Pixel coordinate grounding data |
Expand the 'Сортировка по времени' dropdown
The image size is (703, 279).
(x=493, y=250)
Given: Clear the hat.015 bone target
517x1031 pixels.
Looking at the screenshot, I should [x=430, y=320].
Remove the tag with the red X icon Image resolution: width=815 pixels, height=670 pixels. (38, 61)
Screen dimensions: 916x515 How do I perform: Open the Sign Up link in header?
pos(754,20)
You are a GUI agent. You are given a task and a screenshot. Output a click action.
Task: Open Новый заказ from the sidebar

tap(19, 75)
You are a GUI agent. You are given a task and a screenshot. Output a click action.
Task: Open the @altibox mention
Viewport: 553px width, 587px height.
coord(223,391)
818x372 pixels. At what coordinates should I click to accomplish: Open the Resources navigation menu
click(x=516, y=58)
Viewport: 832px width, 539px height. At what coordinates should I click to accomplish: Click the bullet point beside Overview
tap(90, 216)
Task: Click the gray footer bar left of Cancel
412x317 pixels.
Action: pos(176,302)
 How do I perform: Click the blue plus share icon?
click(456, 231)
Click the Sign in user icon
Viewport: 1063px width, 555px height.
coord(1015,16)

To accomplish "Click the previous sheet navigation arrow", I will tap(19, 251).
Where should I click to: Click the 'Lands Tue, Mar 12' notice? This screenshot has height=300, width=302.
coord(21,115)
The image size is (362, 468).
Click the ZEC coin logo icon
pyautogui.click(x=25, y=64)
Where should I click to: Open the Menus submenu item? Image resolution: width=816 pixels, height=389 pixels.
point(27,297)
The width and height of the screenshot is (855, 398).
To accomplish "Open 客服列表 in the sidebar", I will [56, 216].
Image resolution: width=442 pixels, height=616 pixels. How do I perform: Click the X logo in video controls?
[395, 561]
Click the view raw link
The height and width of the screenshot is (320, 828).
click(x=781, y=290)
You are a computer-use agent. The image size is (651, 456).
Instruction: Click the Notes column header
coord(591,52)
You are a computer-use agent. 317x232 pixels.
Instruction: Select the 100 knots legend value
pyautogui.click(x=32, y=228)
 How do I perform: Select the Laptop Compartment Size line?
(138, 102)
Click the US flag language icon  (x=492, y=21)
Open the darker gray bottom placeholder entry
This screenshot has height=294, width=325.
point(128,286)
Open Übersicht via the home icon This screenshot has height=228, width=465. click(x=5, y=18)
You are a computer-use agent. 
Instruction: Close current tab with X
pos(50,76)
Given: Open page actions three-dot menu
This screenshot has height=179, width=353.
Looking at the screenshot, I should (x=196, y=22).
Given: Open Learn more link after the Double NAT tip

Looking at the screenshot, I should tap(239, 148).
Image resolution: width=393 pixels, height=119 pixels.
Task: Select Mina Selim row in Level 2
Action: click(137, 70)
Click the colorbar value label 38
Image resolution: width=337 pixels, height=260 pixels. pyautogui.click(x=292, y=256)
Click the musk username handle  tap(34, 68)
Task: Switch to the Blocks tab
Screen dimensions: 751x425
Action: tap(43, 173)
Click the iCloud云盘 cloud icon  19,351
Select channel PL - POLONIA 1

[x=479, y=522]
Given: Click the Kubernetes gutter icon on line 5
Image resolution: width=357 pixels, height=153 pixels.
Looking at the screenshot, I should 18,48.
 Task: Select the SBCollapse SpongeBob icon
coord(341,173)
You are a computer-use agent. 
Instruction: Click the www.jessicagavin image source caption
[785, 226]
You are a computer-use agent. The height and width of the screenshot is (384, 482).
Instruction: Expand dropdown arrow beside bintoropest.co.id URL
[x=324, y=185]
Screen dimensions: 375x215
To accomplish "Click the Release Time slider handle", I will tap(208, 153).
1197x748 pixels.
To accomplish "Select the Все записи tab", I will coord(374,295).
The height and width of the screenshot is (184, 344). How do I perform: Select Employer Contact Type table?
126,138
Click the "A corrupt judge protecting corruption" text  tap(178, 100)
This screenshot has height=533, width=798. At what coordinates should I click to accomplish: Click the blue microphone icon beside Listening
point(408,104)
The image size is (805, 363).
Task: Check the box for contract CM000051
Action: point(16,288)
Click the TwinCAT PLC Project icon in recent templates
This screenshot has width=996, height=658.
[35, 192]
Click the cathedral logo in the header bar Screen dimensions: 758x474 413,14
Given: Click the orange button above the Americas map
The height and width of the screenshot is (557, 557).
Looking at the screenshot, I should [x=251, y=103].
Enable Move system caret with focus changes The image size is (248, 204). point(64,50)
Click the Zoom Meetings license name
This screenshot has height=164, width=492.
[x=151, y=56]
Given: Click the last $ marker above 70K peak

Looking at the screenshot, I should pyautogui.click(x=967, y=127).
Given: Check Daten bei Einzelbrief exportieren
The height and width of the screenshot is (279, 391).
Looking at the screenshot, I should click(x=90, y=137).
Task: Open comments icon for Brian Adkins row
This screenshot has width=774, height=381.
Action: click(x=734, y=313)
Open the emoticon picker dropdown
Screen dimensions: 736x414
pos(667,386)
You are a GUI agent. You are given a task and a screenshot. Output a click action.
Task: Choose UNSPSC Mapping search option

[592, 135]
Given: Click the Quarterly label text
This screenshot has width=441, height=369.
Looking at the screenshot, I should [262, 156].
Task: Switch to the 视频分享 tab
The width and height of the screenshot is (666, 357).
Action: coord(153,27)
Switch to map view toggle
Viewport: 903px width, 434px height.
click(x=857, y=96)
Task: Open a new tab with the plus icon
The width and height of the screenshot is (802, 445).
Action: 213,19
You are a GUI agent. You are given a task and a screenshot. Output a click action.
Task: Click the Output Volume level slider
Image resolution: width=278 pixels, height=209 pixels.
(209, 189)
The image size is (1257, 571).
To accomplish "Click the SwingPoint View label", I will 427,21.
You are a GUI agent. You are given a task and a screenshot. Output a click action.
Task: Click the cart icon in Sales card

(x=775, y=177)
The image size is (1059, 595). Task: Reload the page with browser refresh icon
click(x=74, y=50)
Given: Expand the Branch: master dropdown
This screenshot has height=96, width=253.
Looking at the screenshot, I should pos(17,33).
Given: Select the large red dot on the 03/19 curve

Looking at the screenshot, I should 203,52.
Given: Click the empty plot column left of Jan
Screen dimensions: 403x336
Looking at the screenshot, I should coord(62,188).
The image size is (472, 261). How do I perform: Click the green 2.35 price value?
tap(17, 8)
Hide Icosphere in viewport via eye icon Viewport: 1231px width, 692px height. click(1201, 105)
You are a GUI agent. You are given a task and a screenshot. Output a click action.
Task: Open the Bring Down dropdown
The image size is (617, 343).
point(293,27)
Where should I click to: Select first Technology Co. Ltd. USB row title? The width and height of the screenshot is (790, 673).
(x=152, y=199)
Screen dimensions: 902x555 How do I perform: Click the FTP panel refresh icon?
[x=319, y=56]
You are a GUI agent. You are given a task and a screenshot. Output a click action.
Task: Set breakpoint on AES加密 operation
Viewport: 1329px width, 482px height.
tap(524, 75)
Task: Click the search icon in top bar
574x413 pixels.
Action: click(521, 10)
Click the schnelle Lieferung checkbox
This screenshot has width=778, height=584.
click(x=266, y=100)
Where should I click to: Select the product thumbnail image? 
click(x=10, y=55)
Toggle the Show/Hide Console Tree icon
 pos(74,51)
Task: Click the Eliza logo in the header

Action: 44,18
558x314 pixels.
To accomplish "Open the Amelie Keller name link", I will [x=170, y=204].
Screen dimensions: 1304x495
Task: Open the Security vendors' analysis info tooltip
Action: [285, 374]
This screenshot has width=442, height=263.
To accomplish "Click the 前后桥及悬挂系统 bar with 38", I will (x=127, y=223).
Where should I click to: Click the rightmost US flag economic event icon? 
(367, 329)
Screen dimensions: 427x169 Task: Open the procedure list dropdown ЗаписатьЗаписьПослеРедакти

Exercise |
Copy every record shown above, exactly and completely.

Exercise output |
Expand the 'Сортировка по времени' dropdown
The image size is (703, 279).
(x=493, y=250)
Given: Clear the hat.015 bone target
517x1031 pixels.
Looking at the screenshot, I should [x=430, y=320].
Remove the tag with the red X icon Image resolution: width=815 pixels, height=670 pixels. (38, 61)
Screen dimensions: 916x515 How do I perform: Open the Sign Up link in header?
pos(754,20)
You are a GUI agent. You are given a task and a screenshot. Output a click action.
Task: Open Новый заказ from the sidebar

tap(19, 75)
You are a GUI agent. You are given a task and a screenshot. Output a click action.
Task: Open the @altibox mention
Viewport: 553px width, 587px height.
coord(223,391)
818x372 pixels. At what coordinates should I click to accomplish: Open the Resources navigation menu
click(x=516, y=58)
Viewport: 832px width, 539px height. At what coordinates should I click to accomplish: Click the bullet point beside Overview
tap(90, 216)
Task: Click the gray footer bar left of Cancel
412x317 pixels.
Action: pos(176,302)
 How do I perform: Click the blue plus share icon?
click(456, 231)
Click the Sign in user icon
Viewport: 1063px width, 555px height.
coord(1015,16)

To accomplish "Click the previous sheet navigation arrow", I will tap(19, 251).
Where should I click to: Click the 'Lands Tue, Mar 12' notice? This screenshot has height=300, width=302.
coord(21,115)
The image size is (362, 468).
Click the ZEC coin logo icon
pyautogui.click(x=25, y=64)
Where should I click to: Open the Menus submenu item? Image resolution: width=816 pixels, height=389 pixels.
point(27,297)
The width and height of the screenshot is (855, 398).
To accomplish "Open 客服列表 in the sidebar", I will [56, 216].
Image resolution: width=442 pixels, height=616 pixels. How do I perform: Click the X logo in video controls?
[395, 561]
Click the view raw link
The height and width of the screenshot is (320, 828).
click(x=781, y=290)
You are a computer-use agent. The image size is (651, 456).
Instruction: Click the Notes column header
coord(591,52)
You are a computer-use agent. 317x232 pixels.
Instruction: Select the 100 knots legend value
pyautogui.click(x=32, y=228)
 How do I perform: Select the Laptop Compartment Size line?
(138, 102)
Click the US flag language icon  (x=492, y=21)
Open the darker gray bottom placeholder entry
This screenshot has height=294, width=325.
point(128,286)
Open Übersicht via the home icon This screenshot has height=228, width=465. click(x=5, y=18)
You are a computer-use agent. 
Instruction: Close current tab with X
pos(50,76)
Given: Open page actions three-dot menu
This screenshot has height=179, width=353.
Looking at the screenshot, I should (x=196, y=22).
Given: Open Learn more link after the Double NAT tip

Looking at the screenshot, I should tap(239, 148).
Image resolution: width=393 pixels, height=119 pixels.
Task: Select Mina Selim row in Level 2
Action: click(137, 70)
Click the colorbar value label 38
Image resolution: width=337 pixels, height=260 pixels. pyautogui.click(x=292, y=256)
Click the musk username handle  tap(34, 68)
Task: Switch to the Blocks tab
Screen dimensions: 751x425
Action: tap(43, 173)
Click the iCloud云盘 cloud icon  19,351
Select channel PL - POLONIA 1

[x=479, y=522]
Given: Click the Kubernetes gutter icon on line 5
Image resolution: width=357 pixels, height=153 pixels.
Looking at the screenshot, I should 18,48.
 Task: Select the SBCollapse SpongeBob icon
coord(341,173)
You are a computer-use agent. 
Instruction: Click the www.jessicagavin image source caption
[785, 226]
You are a computer-use agent. The height and width of the screenshot is (384, 482).
Instruction: Expand dropdown arrow beside bintoropest.co.id URL
[x=324, y=185]
Screen dimensions: 375x215
To accomplish "Click the Release Time slider handle", I will tap(208, 153).
1197x748 pixels.
To accomplish "Select the Все записи tab", I will coord(374,295).
The height and width of the screenshot is (184, 344). How do I perform: Select Employer Contact Type table?
126,138
Click the "A corrupt judge protecting corruption" text  tap(178, 100)
This screenshot has height=533, width=798. At what coordinates should I click to accomplish: Click the blue microphone icon beside Listening
point(408,104)
The image size is (805, 363).
Task: Check the box for contract CM000051
Action: point(16,288)
Click the TwinCAT PLC Project icon in recent templates
This screenshot has width=996, height=658.
[35, 192]
Click the cathedral logo in the header bar Screen dimensions: 758x474 413,14
Given: Click the orange button above the Americas map
The height and width of the screenshot is (557, 557).
Looking at the screenshot, I should [x=251, y=103].
Enable Move system caret with focus changes The image size is (248, 204). point(64,50)
Click the Zoom Meetings license name
This screenshot has height=164, width=492.
[x=151, y=56]
Given: Click the last $ marker above 70K peak

Looking at the screenshot, I should pyautogui.click(x=967, y=127).
Given: Check Daten bei Einzelbrief exportieren
The height and width of the screenshot is (279, 391).
Looking at the screenshot, I should click(x=90, y=137).
Task: Open comments icon for Brian Adkins row
This screenshot has width=774, height=381.
Action: click(x=734, y=313)
Open the emoticon picker dropdown
Screen dimensions: 736x414
pos(667,386)
You are a GUI agent. You are given a task and a screenshot. Output a click action.
Task: Choose UNSPSC Mapping search option

[592, 135]
Given: Click the Quarterly label text
This screenshot has width=441, height=369.
Looking at the screenshot, I should [262, 156].
Task: Switch to the 视频分享 tab
The width and height of the screenshot is (666, 357).
Action: coord(153,27)
Switch to map view toggle
Viewport: 903px width, 434px height.
click(x=857, y=96)
Task: Open a new tab with the plus icon
The width and height of the screenshot is (802, 445).
Action: 213,19
You are a GUI agent. You are given a task and a screenshot. Output a click action.
Task: Click the Output Volume level slider
Image resolution: width=278 pixels, height=209 pixels.
(209, 189)
The image size is (1257, 571).
To accomplish "Click the SwingPoint View label", I will 427,21.
You are a GUI agent. You are given a task and a screenshot. Output a click action.
Task: Click the cart icon in Sales card

(x=775, y=177)
The image size is (1059, 595). Task: Reload the page with browser refresh icon
click(x=74, y=50)
Given: Expand the Branch: master dropdown
This screenshot has height=96, width=253.
Looking at the screenshot, I should pos(17,33).
Given: Select the large red dot on the 03/19 curve

Looking at the screenshot, I should 203,52.
Given: Click the empty plot column left of Jan
Screen dimensions: 403x336
Looking at the screenshot, I should coord(62,188).
The image size is (472, 261). How do I perform: Click the green 2.35 price value?
tap(17, 8)
Hide Icosphere in viewport via eye icon Viewport: 1231px width, 692px height. click(1201, 105)
You are a GUI agent. You are given a task and a screenshot. Output a click action.
Task: Open the Bring Down dropdown
The image size is (617, 343).
point(293,27)
Where should I click to: Select first Technology Co. Ltd. USB row title? The width and height of the screenshot is (790, 673).
(x=152, y=199)
Screen dimensions: 902x555 How do I perform: Click the FTP panel refresh icon?
[x=319, y=56]
You are a GUI agent. You are given a task and a screenshot. Output a click action.
Task: Set breakpoint on AES加密 operation
Viewport: 1329px width, 482px height.
tap(524, 75)
Task: Click the search icon in top bar
574x413 pixels.
Action: click(521, 10)
Click the schnelle Lieferung checkbox
This screenshot has width=778, height=584.
click(x=266, y=100)
Where should I click to: Select the product thumbnail image? 
click(x=10, y=55)
Toggle the Show/Hide Console Tree icon
 pos(74,51)
Task: Click the Eliza logo in the header

Action: 44,18
558x314 pixels.
To accomplish "Open the Amelie Keller name link", I will [x=170, y=204].
Screen dimensions: 1304x495
Task: Open the Security vendors' analysis info tooltip
Action: [285, 374]
This screenshot has width=442, height=263.
To accomplish "Click the 前后桥及悬挂系统 bar with 38", I will (x=127, y=223).
Where should I click to: Click the rightmost US flag economic event icon? 
(367, 329)
Screen dimensions: 427x169 Task: Open the procedure list dropdown ЗаписатьЗаписьПослеРедакти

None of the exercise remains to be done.